Stated goal ::
Edit the records below so that every "Viewport" becomes "Window", leaving all other text unchanged.

A block of data ::
== == ==
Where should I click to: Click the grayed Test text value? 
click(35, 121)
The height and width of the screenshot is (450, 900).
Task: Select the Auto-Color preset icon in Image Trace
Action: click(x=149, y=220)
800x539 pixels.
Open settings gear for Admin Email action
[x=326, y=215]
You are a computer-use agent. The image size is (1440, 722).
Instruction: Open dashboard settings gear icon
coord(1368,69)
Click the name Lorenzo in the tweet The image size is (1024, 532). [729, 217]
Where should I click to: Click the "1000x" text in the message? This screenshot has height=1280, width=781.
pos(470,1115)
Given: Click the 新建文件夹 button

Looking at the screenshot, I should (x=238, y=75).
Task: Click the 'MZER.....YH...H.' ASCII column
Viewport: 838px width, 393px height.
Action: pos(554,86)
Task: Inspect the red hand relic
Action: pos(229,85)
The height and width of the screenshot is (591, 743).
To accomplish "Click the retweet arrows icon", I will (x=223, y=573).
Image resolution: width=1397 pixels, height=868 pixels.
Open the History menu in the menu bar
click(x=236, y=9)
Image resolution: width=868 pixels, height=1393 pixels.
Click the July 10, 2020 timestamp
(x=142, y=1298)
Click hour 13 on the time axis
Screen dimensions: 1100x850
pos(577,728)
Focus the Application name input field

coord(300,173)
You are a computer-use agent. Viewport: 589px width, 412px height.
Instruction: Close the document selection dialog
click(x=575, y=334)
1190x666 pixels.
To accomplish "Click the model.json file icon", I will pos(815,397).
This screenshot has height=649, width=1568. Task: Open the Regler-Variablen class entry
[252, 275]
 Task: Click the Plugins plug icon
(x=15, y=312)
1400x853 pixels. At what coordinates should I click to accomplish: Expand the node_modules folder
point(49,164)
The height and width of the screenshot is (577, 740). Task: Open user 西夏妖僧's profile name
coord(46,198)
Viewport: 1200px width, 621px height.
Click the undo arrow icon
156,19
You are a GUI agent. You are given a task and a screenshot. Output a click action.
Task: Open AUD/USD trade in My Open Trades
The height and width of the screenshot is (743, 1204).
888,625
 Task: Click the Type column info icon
== == ==
Task output ::
Where should I click to: Click the grayed Test text value? 
click(35, 121)
The height and width of the screenshot is (450, 900).
Task: Select the Auto-Color preset icon in Image Trace
Action: click(x=149, y=220)
800x539 pixels.
Open settings gear for Admin Email action
[x=326, y=215]
You are a computer-use agent. The image size is (1440, 722).
Instruction: Open dashboard settings gear icon
coord(1368,69)
Click the name Lorenzo in the tweet The image size is (1024, 532). [729, 217]
Where should I click to: Click the "1000x" text in the message? This screenshot has height=1280, width=781.
pos(470,1115)
Given: Click the 新建文件夹 button

Looking at the screenshot, I should (x=238, y=75).
Task: Click the 'MZER.....YH...H.' ASCII column
Window: 838px width, 393px height.
Action: pos(554,86)
Task: Inspect the red hand relic
Action: pos(229,85)
The height and width of the screenshot is (591, 743).
To accomplish "Click the retweet arrows icon", I will (x=223, y=573).
Image resolution: width=1397 pixels, height=868 pixels.
Open the History menu in the menu bar
click(x=236, y=9)
Image resolution: width=868 pixels, height=1393 pixels.
Click the July 10, 2020 timestamp
(x=142, y=1298)
Click hour 13 on the time axis
Screen dimensions: 1100x850
pos(577,728)
Focus the Application name input field

coord(300,173)
You are a computer-use agent. Window: 589px width, 412px height.
Instruction: Close the document selection dialog
click(x=575, y=334)
1190x666 pixels.
To accomplish "Click the model.json file icon", I will pos(815,397).
This screenshot has height=649, width=1568. Task: Open the Regler-Variablen class entry
[252, 275]
 Task: Click the Plugins plug icon
(x=15, y=312)
1400x853 pixels. At what coordinates should I click to accomplish: Expand the node_modules folder
point(49,164)
The height and width of the screenshot is (577, 740). Task: Open user 西夏妖僧's profile name
coord(46,198)
Window: 1200px width, 621px height.
Click the undo arrow icon
156,19
You are a GUI agent. You are given a task and a screenshot. Output a click action.
Task: Open AUD/USD trade in My Open Trades
The height and width of the screenshot is (743, 1204).
888,625
 Task: Click the Type column info icon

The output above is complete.